Время от времени и по сей день на собраниях в Союзе писателей с утомительным однообразием принято спорить о мелкотемье. Это похоже на морской прибой: изредка царит полный штиль, иногда поверхность рябит и накатывают мелкие волны, а порой возникает шторм — идут сплошь девятые валы.

На одном из подобных собраний, в середине пятидесятых годов, снова — в который уже раз на моей памяти! — вспух этот занудливый спор. По какому поводу он начал нарывать, в точности не помню, да это и не имеет значения.

Сперва один оратор в качестве яркого примера мелкотемья привел рассказы Зощенко, затем второй, и оба они хоть и вежливо, однако настойчиво упрекали писателя за то, что в его рассказах нет таких-то и таких-то крупнейших тем.

Я сидел рядом с Михаилом Михайловичем и видел его нервные руки — длинные худые коричневые пальцы подрагивали на его коленях.
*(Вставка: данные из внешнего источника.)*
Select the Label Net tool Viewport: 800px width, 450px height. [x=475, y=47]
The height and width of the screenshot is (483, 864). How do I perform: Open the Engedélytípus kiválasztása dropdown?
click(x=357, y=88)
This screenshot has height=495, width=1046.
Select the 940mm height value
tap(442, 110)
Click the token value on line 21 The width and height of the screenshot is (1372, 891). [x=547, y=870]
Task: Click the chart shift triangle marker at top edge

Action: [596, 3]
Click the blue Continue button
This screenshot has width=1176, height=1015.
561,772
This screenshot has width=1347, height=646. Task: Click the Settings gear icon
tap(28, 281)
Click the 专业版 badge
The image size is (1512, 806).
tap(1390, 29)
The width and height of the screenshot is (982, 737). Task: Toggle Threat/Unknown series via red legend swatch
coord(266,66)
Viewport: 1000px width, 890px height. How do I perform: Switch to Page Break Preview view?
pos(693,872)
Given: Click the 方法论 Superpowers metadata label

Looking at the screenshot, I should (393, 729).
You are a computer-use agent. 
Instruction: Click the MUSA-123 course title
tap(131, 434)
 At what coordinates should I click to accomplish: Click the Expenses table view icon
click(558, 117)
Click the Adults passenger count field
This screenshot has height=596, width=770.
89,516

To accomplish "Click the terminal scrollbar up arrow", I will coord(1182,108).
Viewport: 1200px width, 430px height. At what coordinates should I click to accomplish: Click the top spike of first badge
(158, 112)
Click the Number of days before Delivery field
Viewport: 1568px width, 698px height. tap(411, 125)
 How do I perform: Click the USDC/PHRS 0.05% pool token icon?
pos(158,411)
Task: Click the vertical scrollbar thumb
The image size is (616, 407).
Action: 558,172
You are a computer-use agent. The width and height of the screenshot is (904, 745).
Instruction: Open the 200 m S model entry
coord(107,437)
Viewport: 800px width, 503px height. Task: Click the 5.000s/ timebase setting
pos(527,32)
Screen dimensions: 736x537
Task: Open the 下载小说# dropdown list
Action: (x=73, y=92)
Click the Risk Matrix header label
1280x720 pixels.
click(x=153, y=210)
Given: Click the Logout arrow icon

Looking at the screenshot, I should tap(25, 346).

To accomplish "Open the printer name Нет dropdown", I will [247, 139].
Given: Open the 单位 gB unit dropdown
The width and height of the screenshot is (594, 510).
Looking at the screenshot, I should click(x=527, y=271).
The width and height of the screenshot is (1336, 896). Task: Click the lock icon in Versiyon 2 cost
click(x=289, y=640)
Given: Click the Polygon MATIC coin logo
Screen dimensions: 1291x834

Он молчал, лицо его было бесстрастно.

Однако когда и третий оратор с тем же тупым однообразием повторил, что писатель Зощенко в своих рассказах почему-то не подымает больших тем нашего времени, Михаил Михайлович резко встал, прошел к трибуне и, не взойдя на нее, а остановившись рядом, сказал:

— Я не подряжался на ялике перевозить рояль.

Это было неверно, он ошибался: на его ялике умещались и перевозились вещи покрупнее, погабаритнее, потяжелее рояля — размещалась и перевозилась эпоха.